WORK REQUIRED:
Every line below must be copied as written, except for pictures.
⁂
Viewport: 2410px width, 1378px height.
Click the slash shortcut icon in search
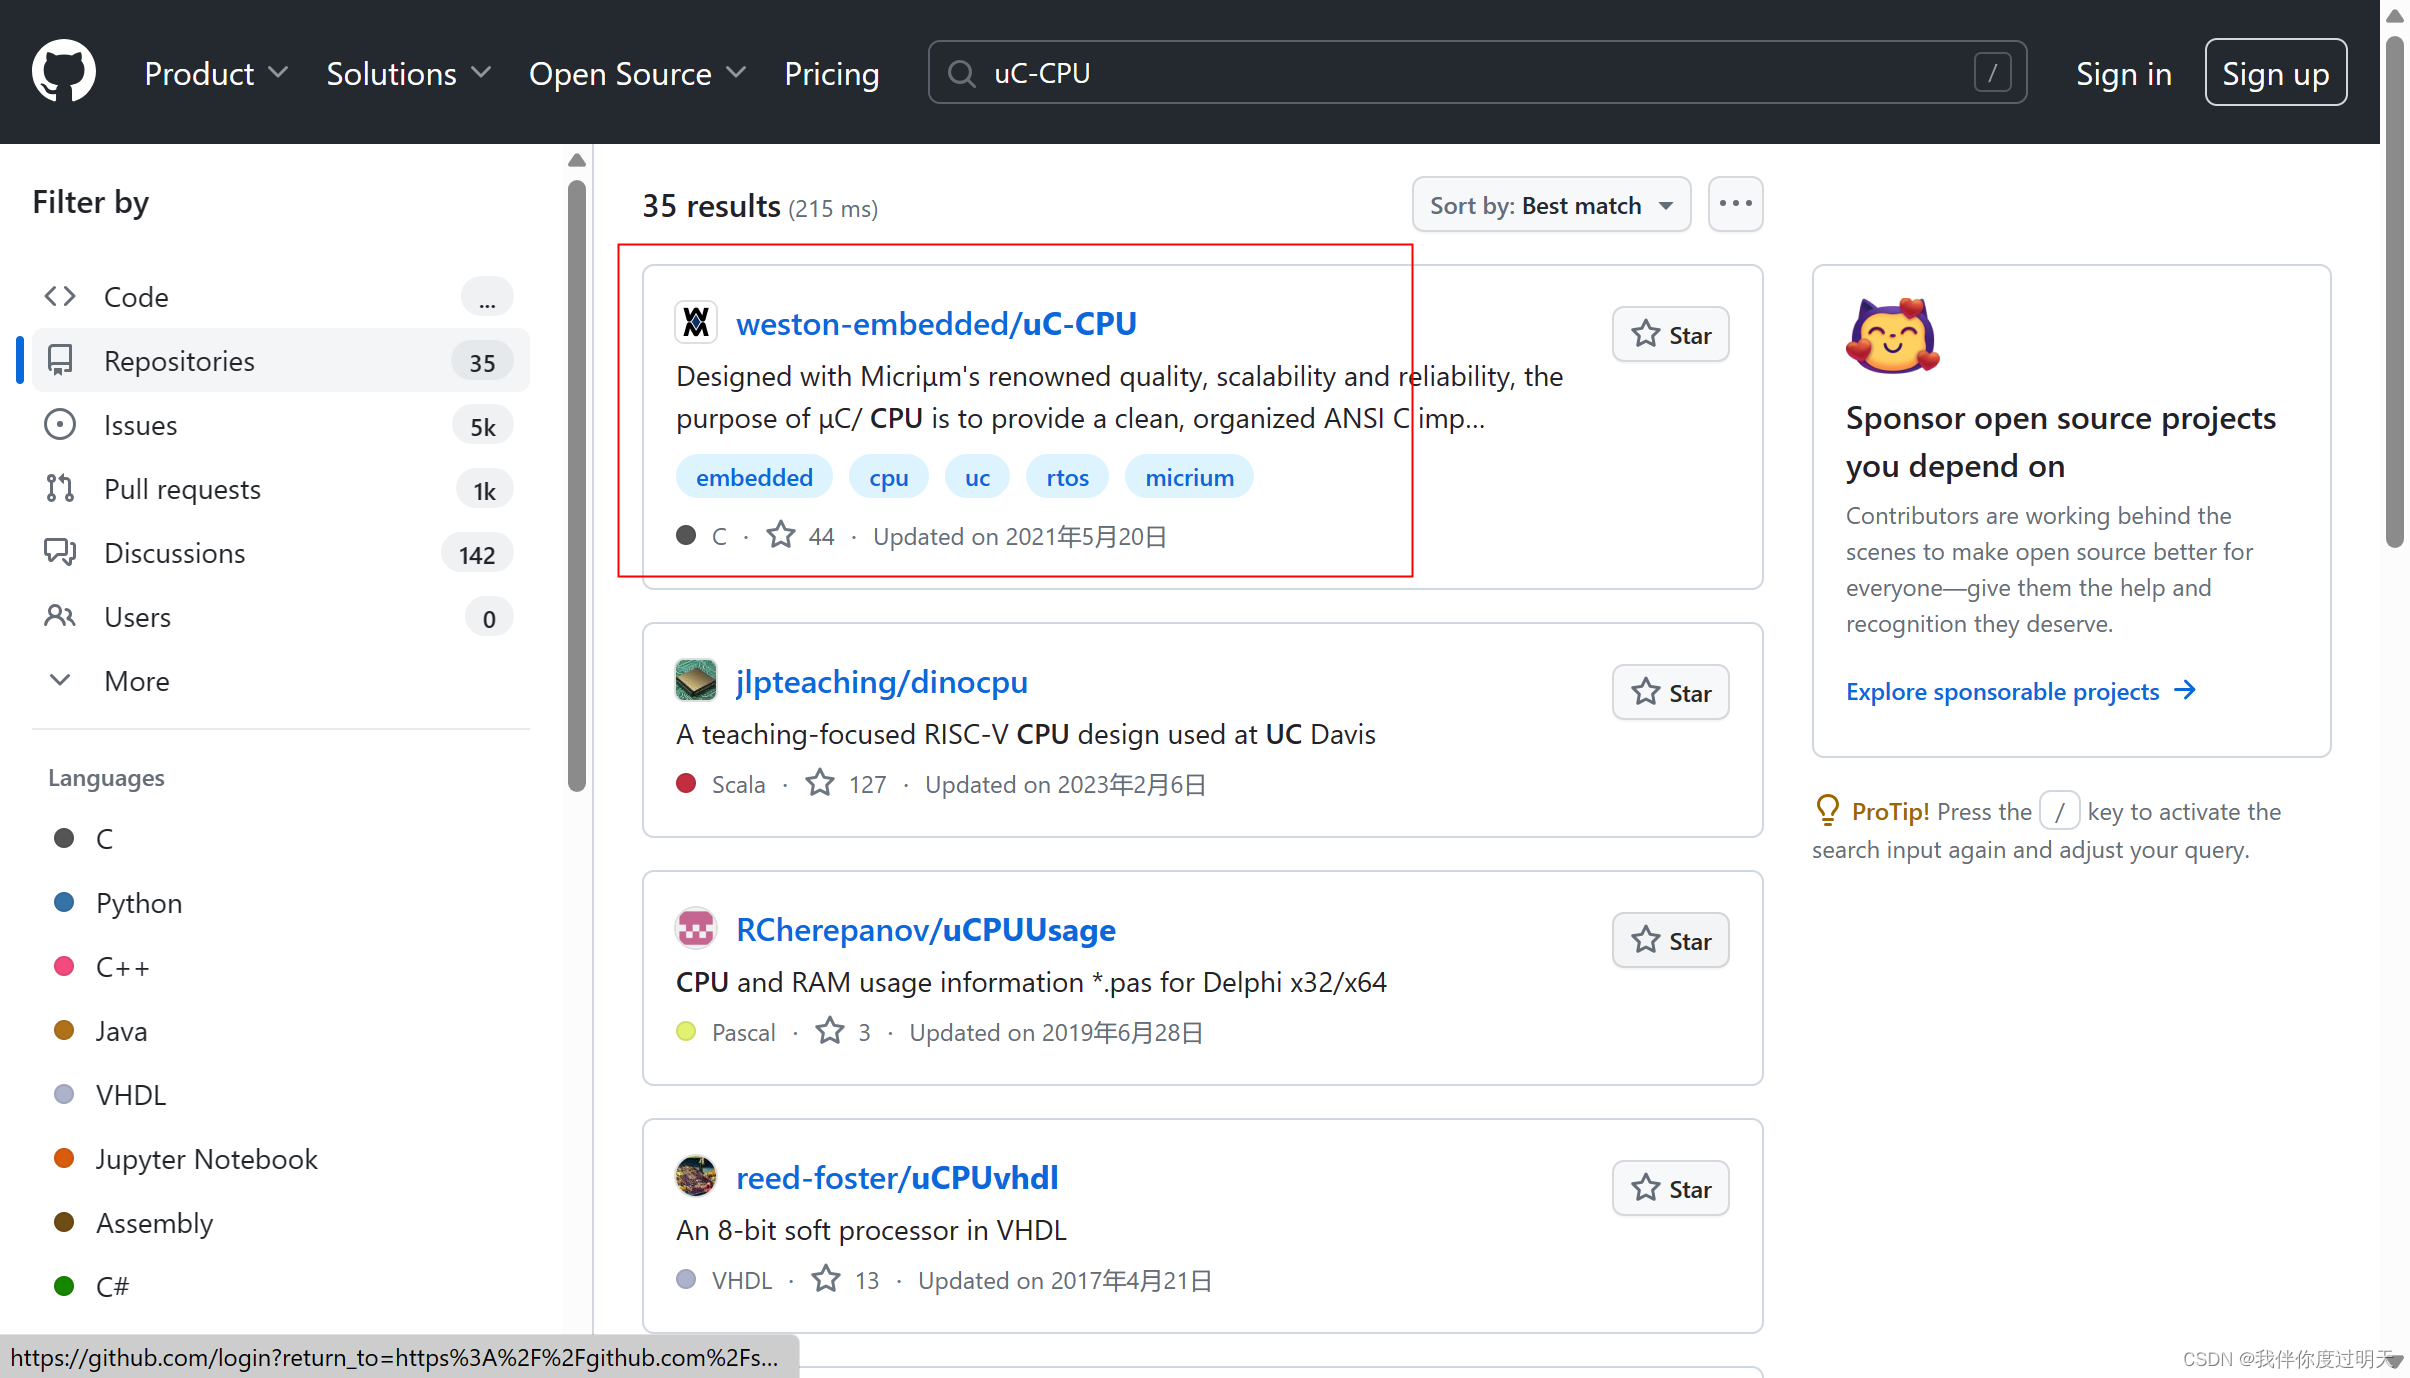click(x=1992, y=73)
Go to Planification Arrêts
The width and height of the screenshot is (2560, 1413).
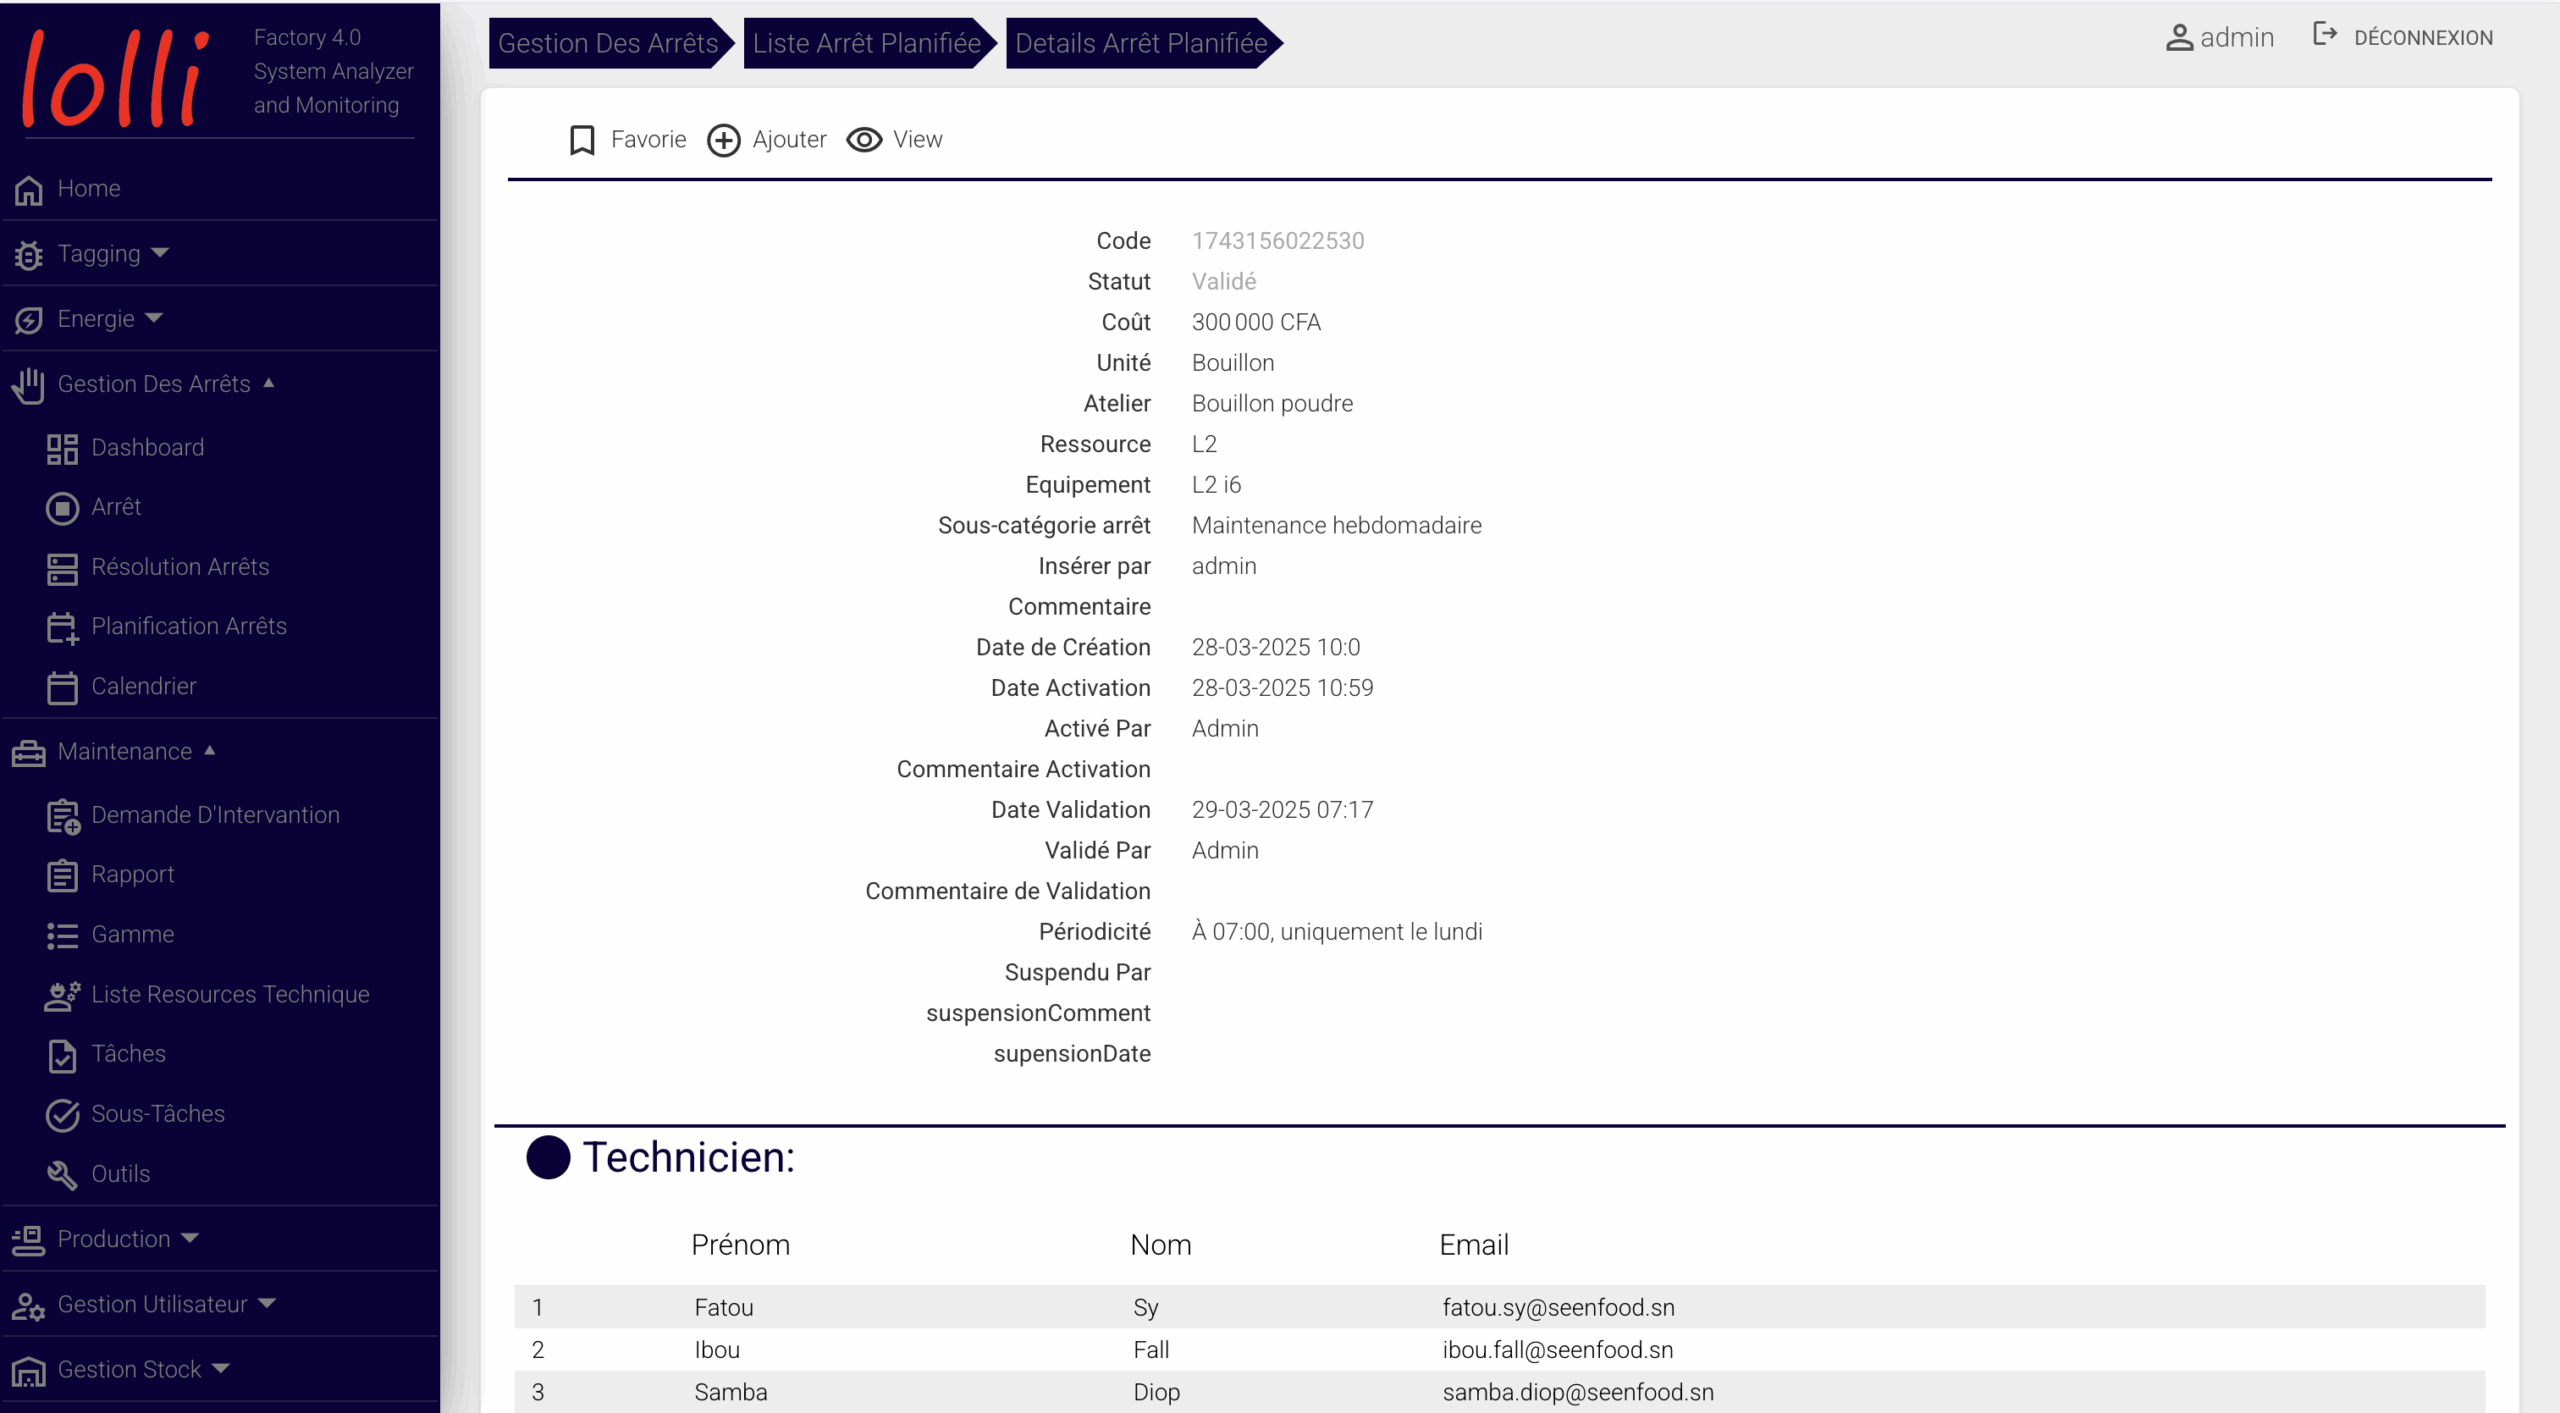click(x=188, y=626)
⁂
RESPONSE:
Viewport: 2410px width, 1378px height.
Click the slash shortcut icon in search
click(x=1992, y=73)
Go to Planification Arrêts
The width and height of the screenshot is (2560, 1413).
click(x=188, y=626)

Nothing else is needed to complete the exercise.